Sie haben nicht die nötige Berufserfahrung? Stellen Sie die Projekte in den Vordergrund, die Sie in dem betreffenden Feld bereits umgesetzt haben.
Vergessen Sie nicht, ehrenamtlichen Tätigkeiten, Sabbatjahren, Reisen und Studentenjobs angemessenen Raum zu geben: Beschreiben Sie sie als vollwertige professionelle Tätigkeiten, bei denen Sie Kompetenzen erworben haben, die Ihrem künftigen Arbeitgeber von Nutzen sein werden.
Bekennen Sie Farbe, indem Sie Ihren Lebenslauf mit einem Abschnitt über Ihre Kompetenzen und Trumpfkarten einleiten, die Sie Ihrem kurvigen Werdegang zu verdanken haben.
Im Bewerbungsanschreiben...
Das Anschreiben ist die ideale Möglichkeit, Ihrem Ansprechpartner etwas mehr von sich preiszugeben und – inhaltlich wie sprachlich – zum Ausdruck zu bringen, wie originell Ihr atypischer Werdegang ist. So kann es bei der Bewerberauswahl genau ins Schwarze treffen, also unter den Hunderten 08/15-Lebensläufen, die sich auf dem Schreibtisch eines Personalers stapeln, den Unterschied machen.
Das erfordert natürlich etwas mehr Aufwand als für den Durchschnittsbewerber, aber das sollte Ihnen die Einladung zum Vorstellungsgespräch wert sein. Machen Sie Ihrem Gegenüber klar, inwiefern Ihre Andersartigkeit seinem Unternehmen einen Gewinn bringt, und wecken Sie so sein Interesse. Grundvoraussetzung dafür ist, dass Sie selbst davon überzeugt sind. Dazu müssen Sie den ersten Abschnitt dieses Artikels beherzigen: Stehen Sie zu Ihrem Werdegang und honorieren Sie ihn, welche Stationen auch immer Sie durchlaufen haben.

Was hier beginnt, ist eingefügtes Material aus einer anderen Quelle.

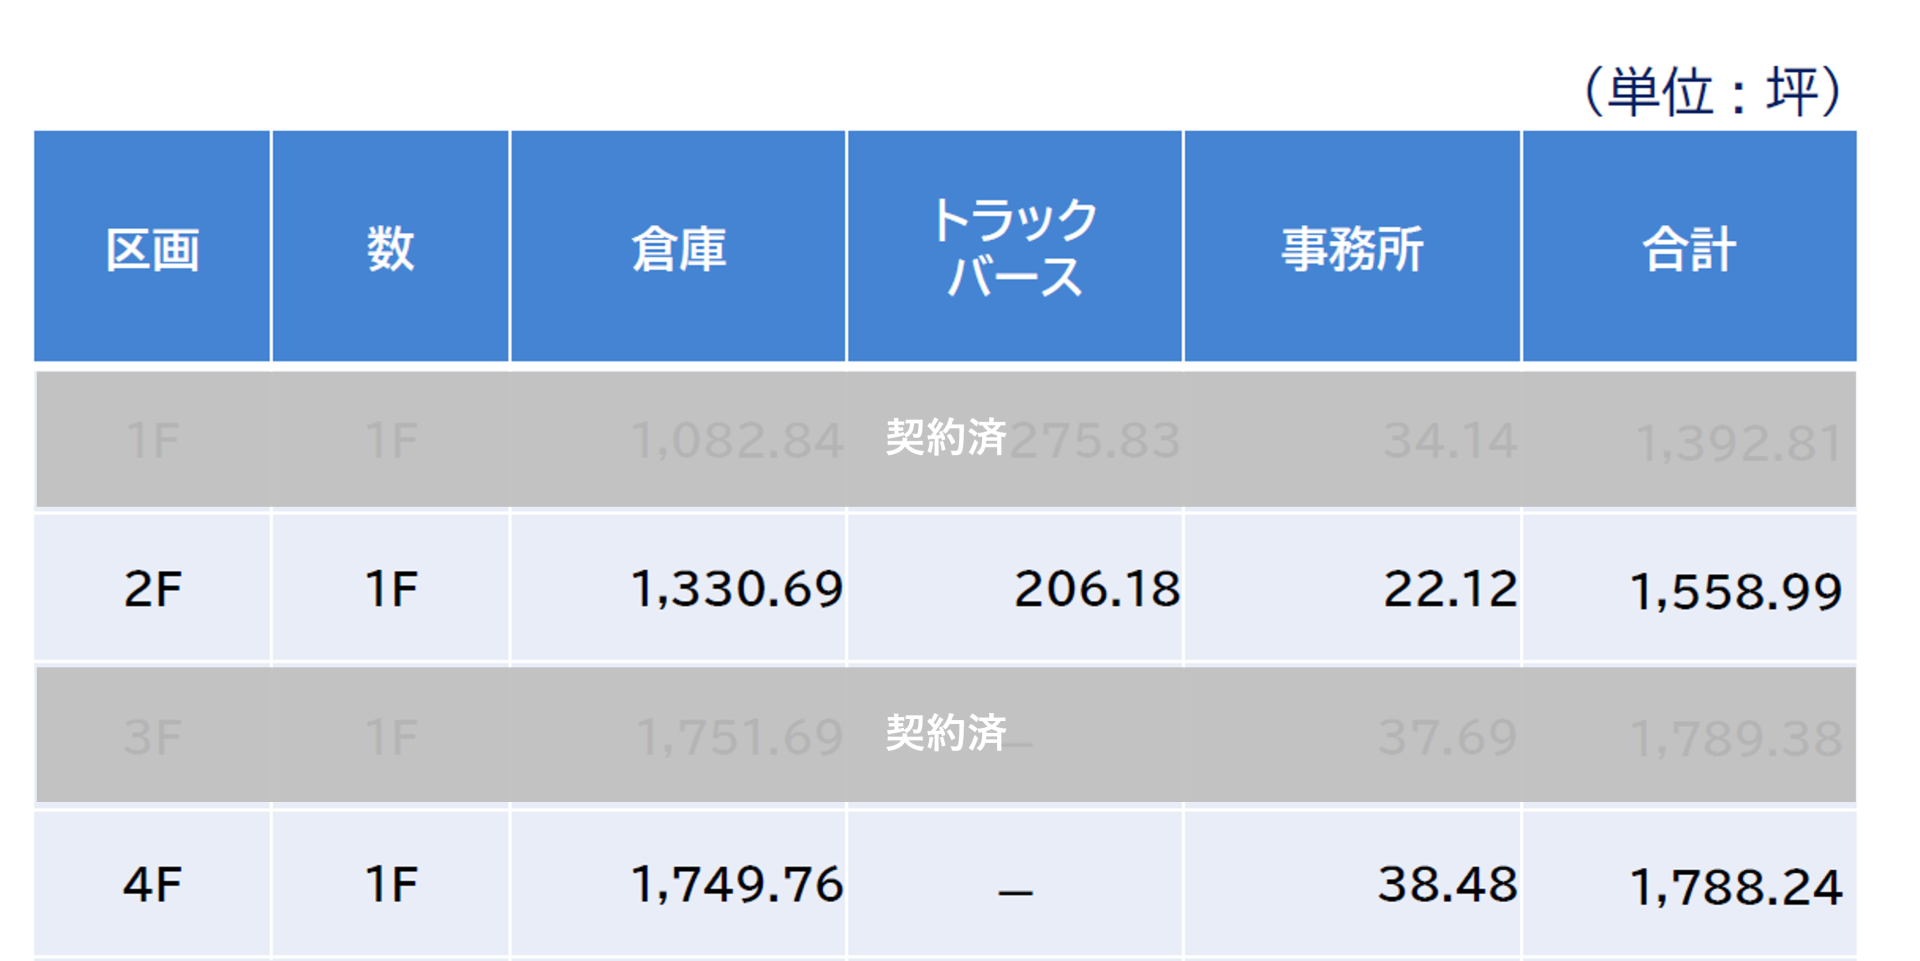Click total value 1,788.24

click(1735, 888)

Im Vorstellungsgespräch...
Das Vorstellungsgespräch ist die ideale Gelegenheit, die geforderten Kompetenzen und die Stärken, die in Ihnen schlummern und für Ihr Gegenüber von Interesse sein könnten, exemplarisch zu demonstrieren. Berichten Sie beispielsweise von ganz persönlichen Erfahrungen, die weder im Lebenslauf noch im Anschreiben zur Sprache gekommen sind und die Ihnen zu diesen Kompetenzen verholfen haben. So können Sie von schwierigen Situationen – Krankheiten, Unfällen – oder noch persönlicher – Babypausen, gemeinnütziger Arbeit – erzählen, um Ihrem Gesprächspartner Ihre Stärken und Vorzüge aufzuzeigen, die Sie in diesen Phasen entwickelt haben und die dem Unternehmen zum Nutzen gereichen können.
Machen Sie sich daher klar, dass gerade Ihre Andersartigkeit das grosse Plus in Ihrem Werdegang ist. Es ist nutzlos, sie kleinzureden, zu verheimlichen oder sie als Normalität darzustellen. Natürlich müssen Sie dafür mehr Überzeugungskraft an den Tag legen als der Durchschnitt, aber Sie haben es in der Hand. Seien Sie selbst von den Vorteilen überzeugt, die Ihre verschlungenen Wege bringen. Führen Sie sich vor Augen, dass man einen Berg niemals auf einem geraden Weg besteigt, der immer nur in eine Richtung führt. Vielmehr erklimmt man den Gipfel immer über einen kurvenreichen Pfad, der zwar sehr viel länger ist, dafür aber oftmals deutlich mehr Erfahrungen bereithält.